----- MATERIAL FOR THE TASK -----
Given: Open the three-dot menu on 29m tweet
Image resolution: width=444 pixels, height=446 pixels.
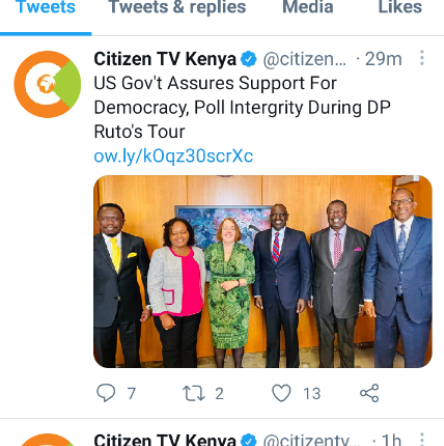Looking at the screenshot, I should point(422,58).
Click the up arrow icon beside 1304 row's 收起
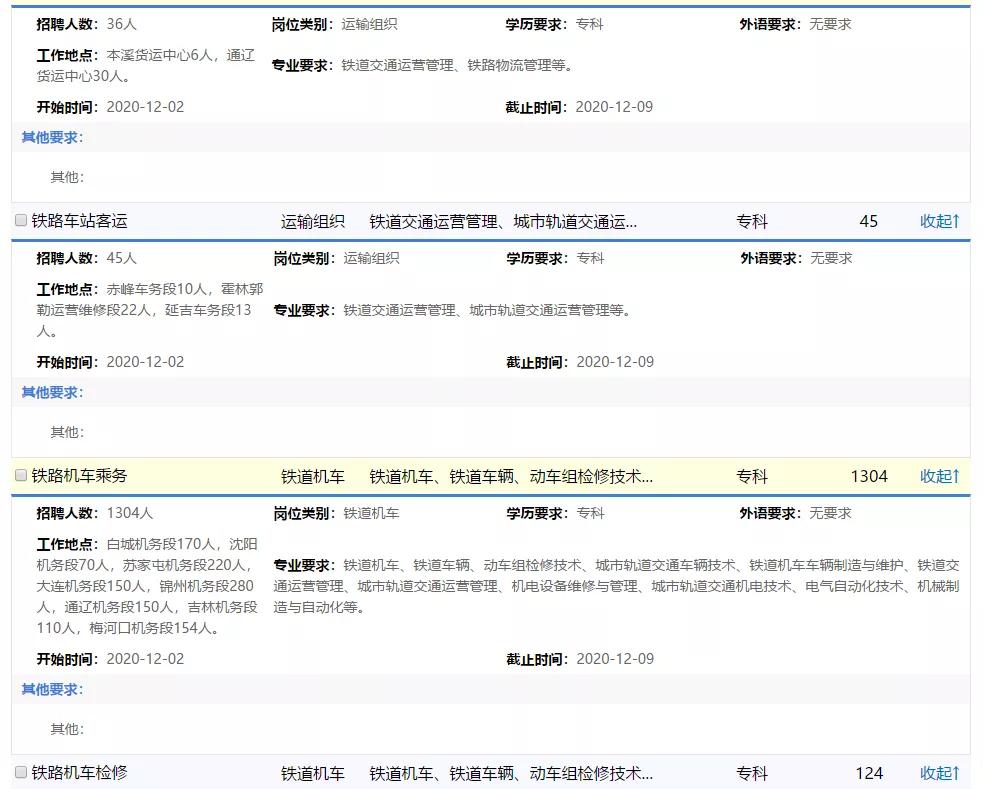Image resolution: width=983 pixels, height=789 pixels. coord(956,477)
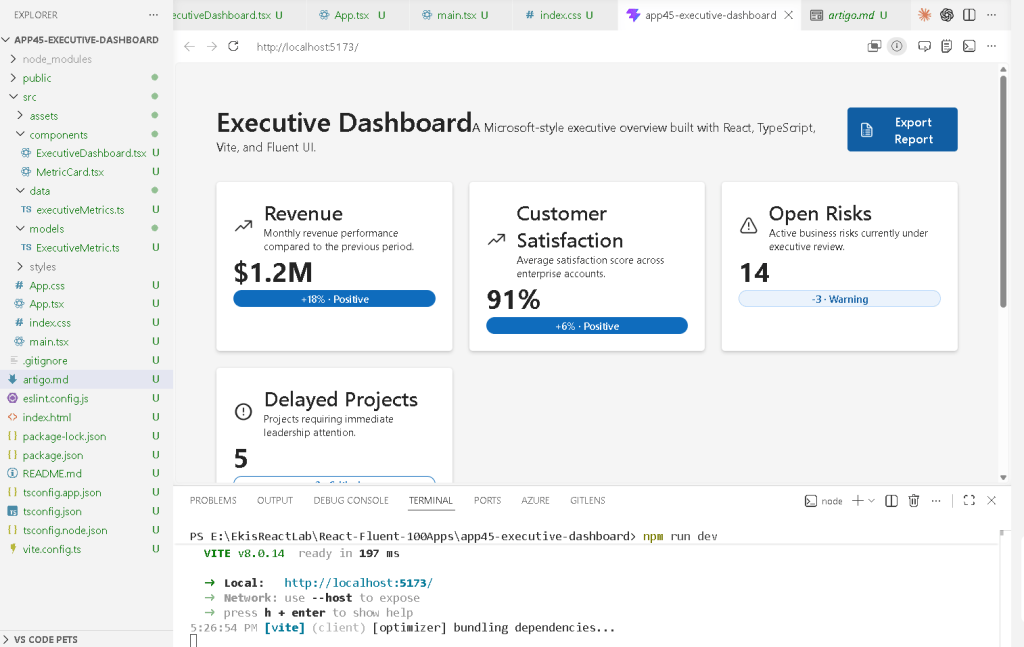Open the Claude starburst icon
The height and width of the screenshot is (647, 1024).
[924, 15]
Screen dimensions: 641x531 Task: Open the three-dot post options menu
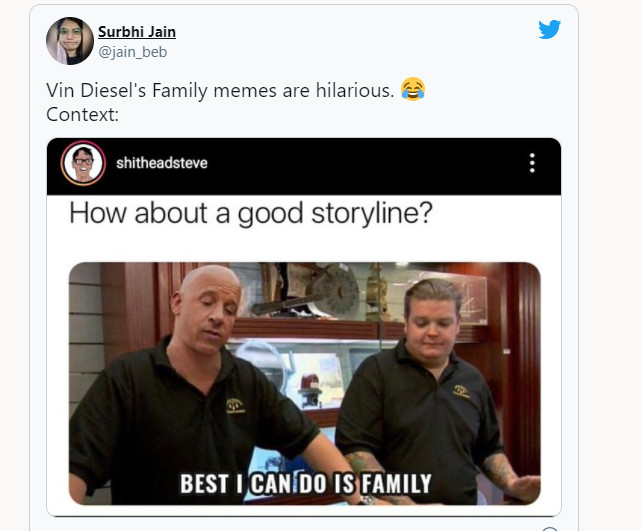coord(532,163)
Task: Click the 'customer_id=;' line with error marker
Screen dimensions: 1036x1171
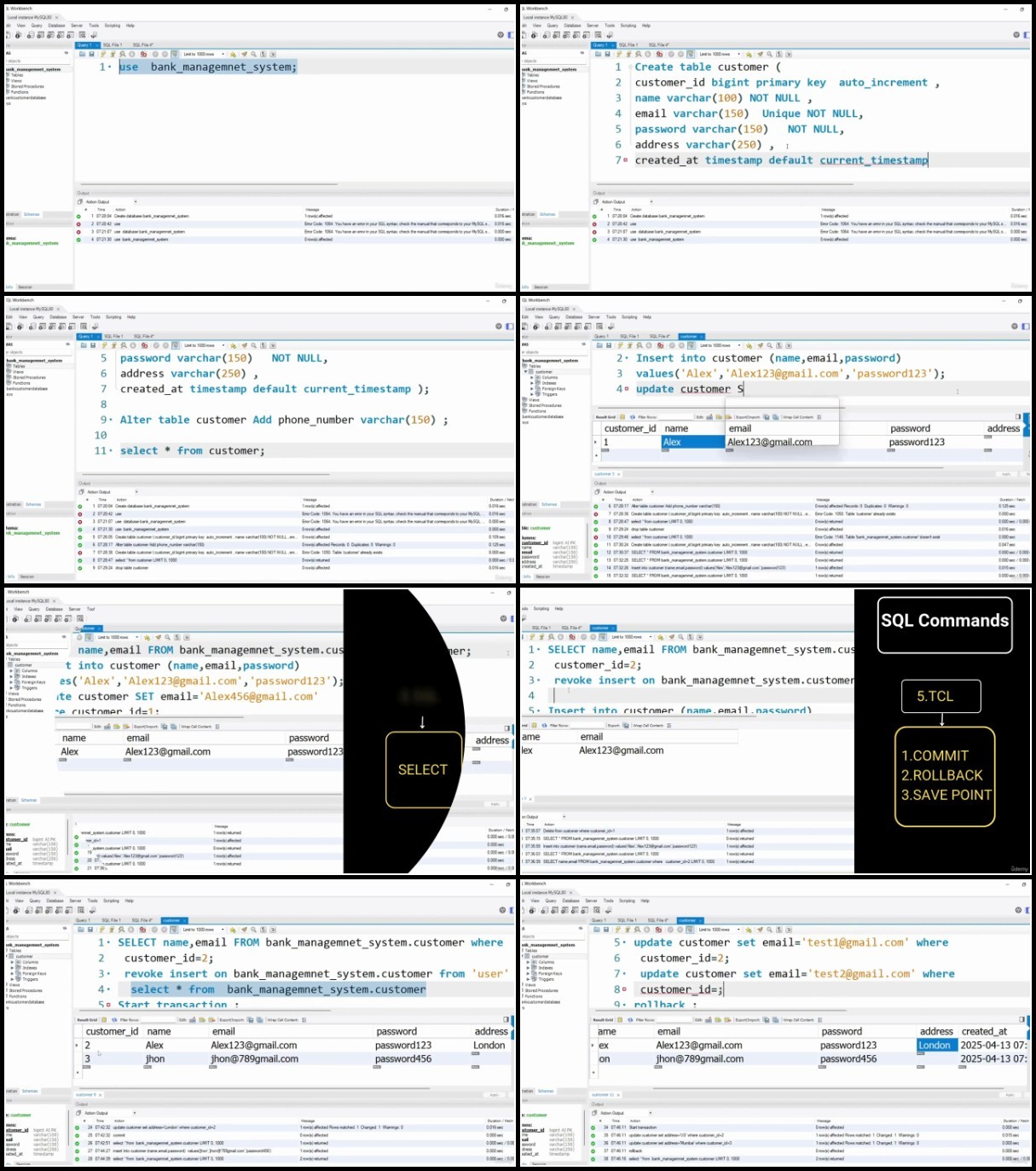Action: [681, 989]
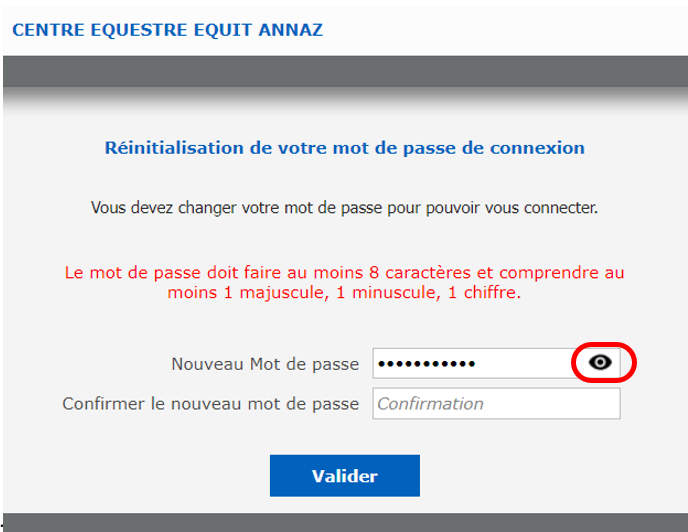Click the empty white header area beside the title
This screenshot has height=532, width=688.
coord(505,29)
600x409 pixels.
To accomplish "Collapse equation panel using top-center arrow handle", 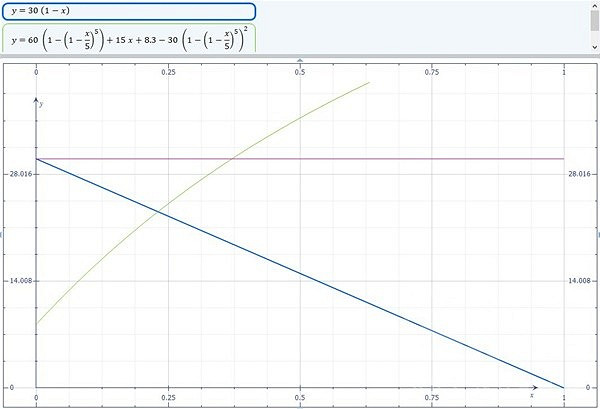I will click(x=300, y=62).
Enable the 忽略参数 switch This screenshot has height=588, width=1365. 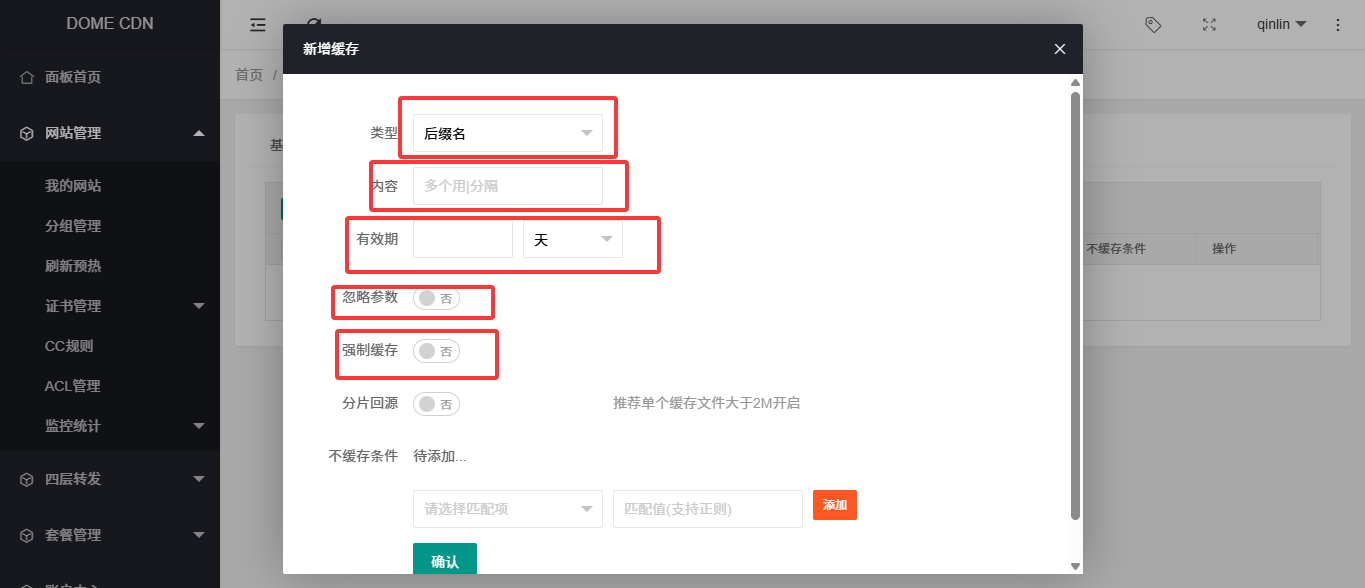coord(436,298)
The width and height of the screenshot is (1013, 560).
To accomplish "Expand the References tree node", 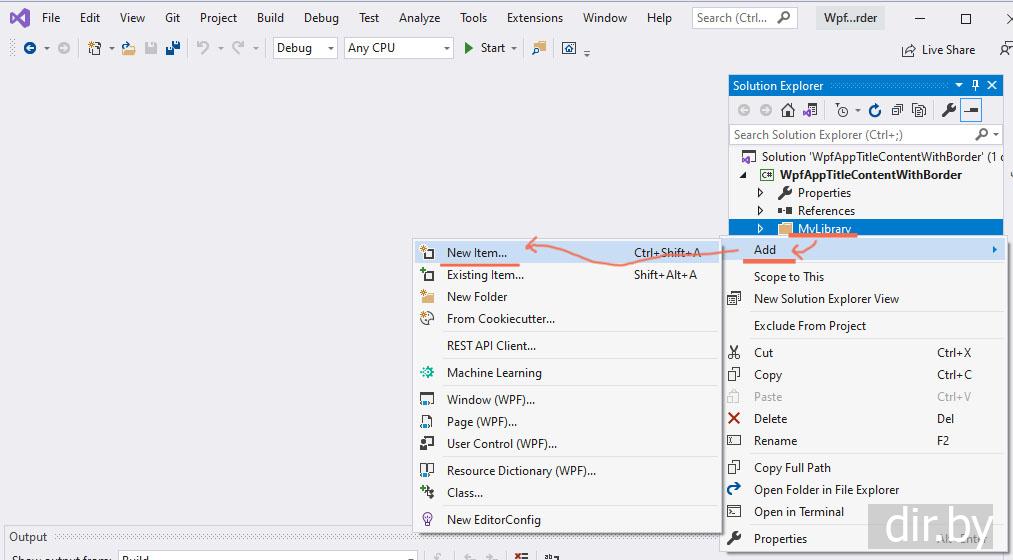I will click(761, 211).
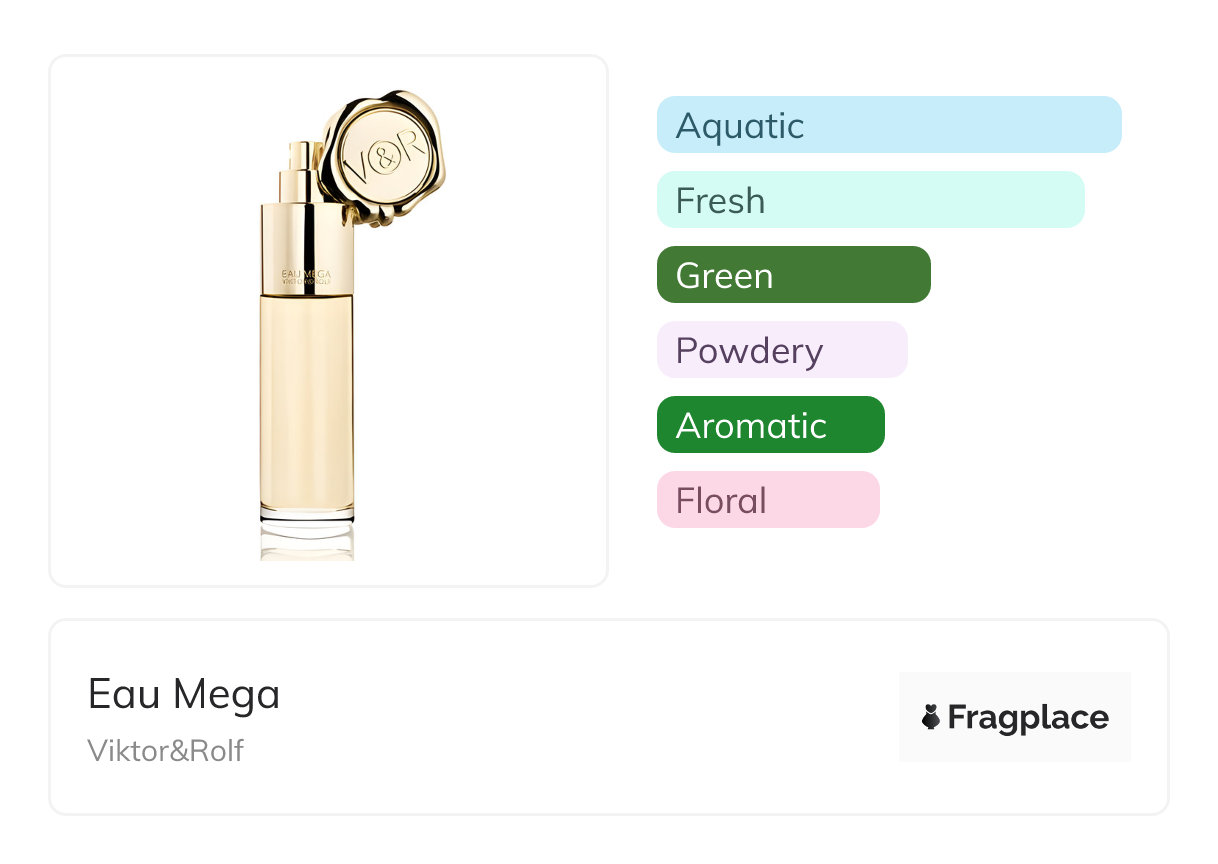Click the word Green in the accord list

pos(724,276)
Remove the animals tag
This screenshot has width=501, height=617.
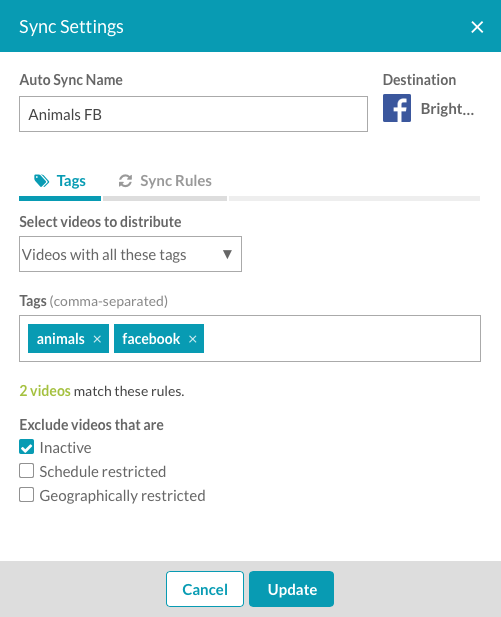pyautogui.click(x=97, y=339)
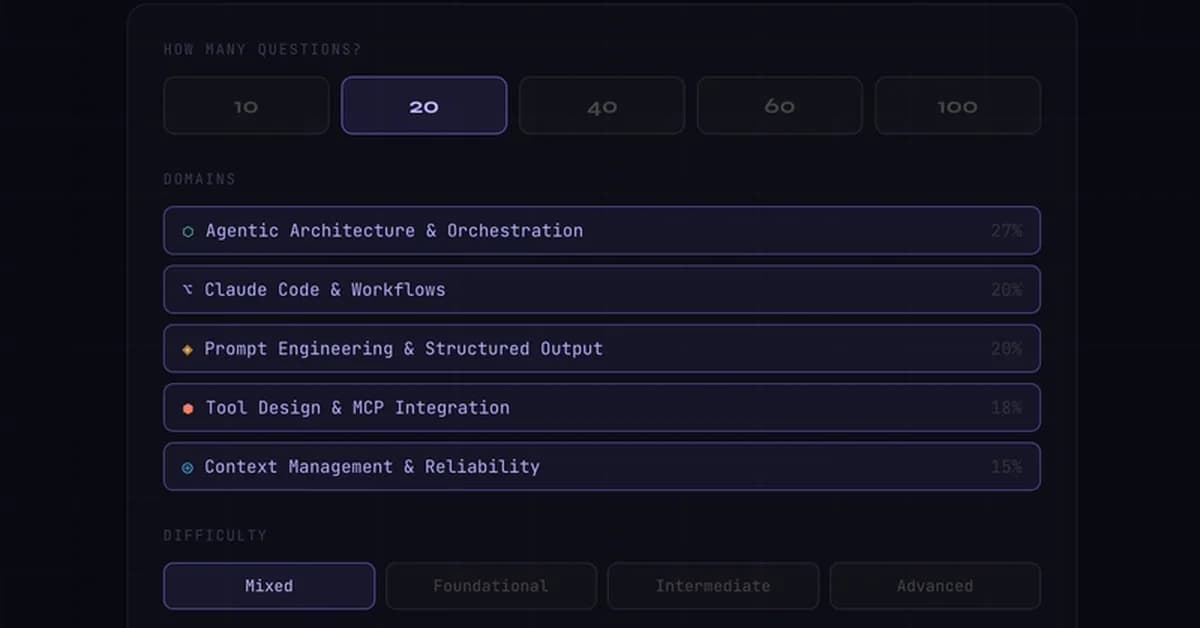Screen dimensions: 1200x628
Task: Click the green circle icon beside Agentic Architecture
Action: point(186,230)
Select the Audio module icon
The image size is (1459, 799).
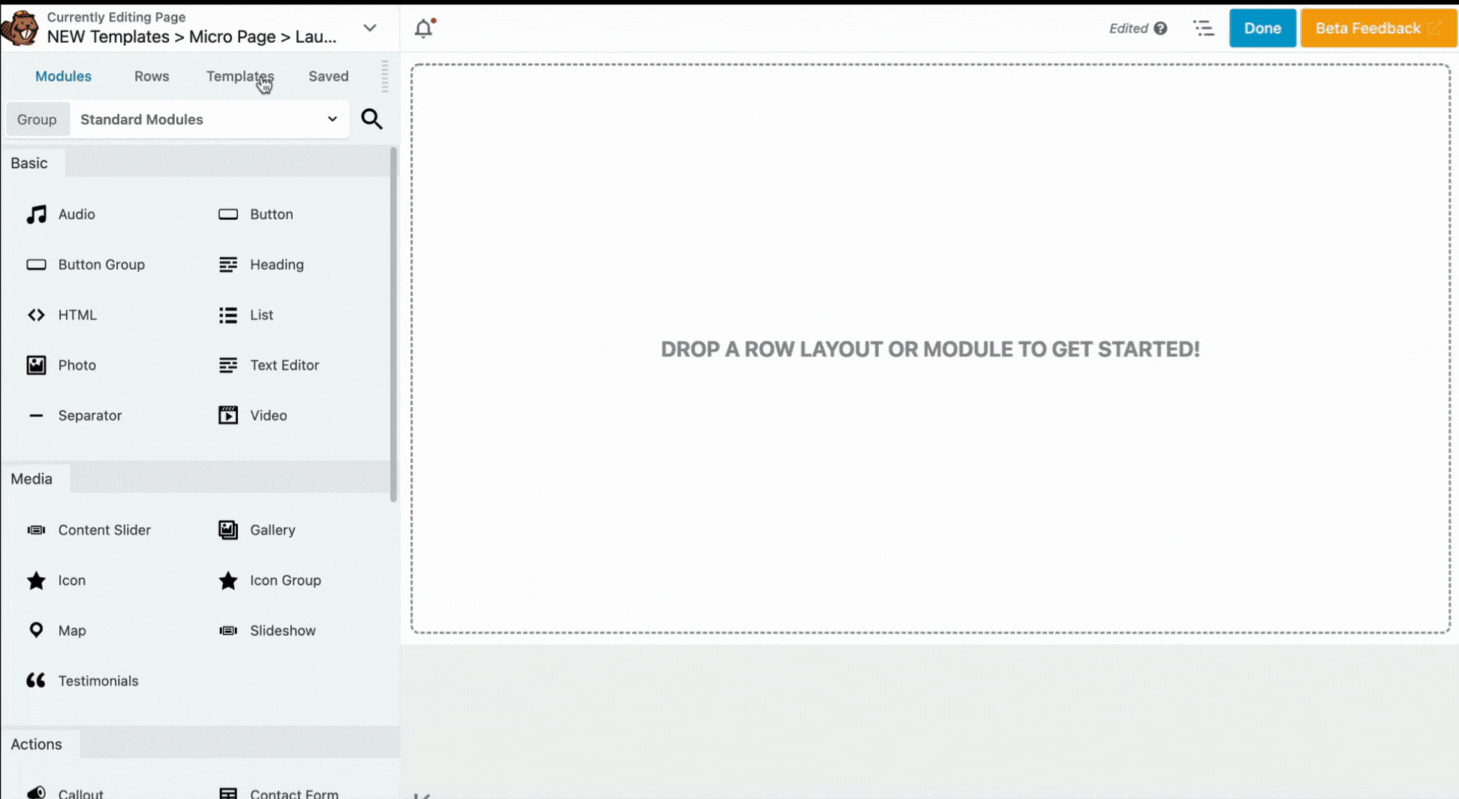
-----
EXERCISE:
Skip the pictures and restate exactly the lines from the beginning of the listing to the line with "Task: Click the 'customer_id=;'", that line included.

FINAL ANSWER:
Given: Open the three-dot menu on 29m tweet
Image resolution: width=444 pixels, height=446 pixels.
Looking at the screenshot, I should point(422,58).
Click the up arrow icon beside 1304 row's 收起
Image resolution: width=983 pixels, height=789 pixels. coord(956,477)
Open the Claude starburst icon
The height and width of the screenshot is (647, 1024).
[924, 15]
Screen dimensions: 641x531 Task: Open the three-dot post options menu
coord(532,163)
Task: Click the 'customer_id=;' line with error marker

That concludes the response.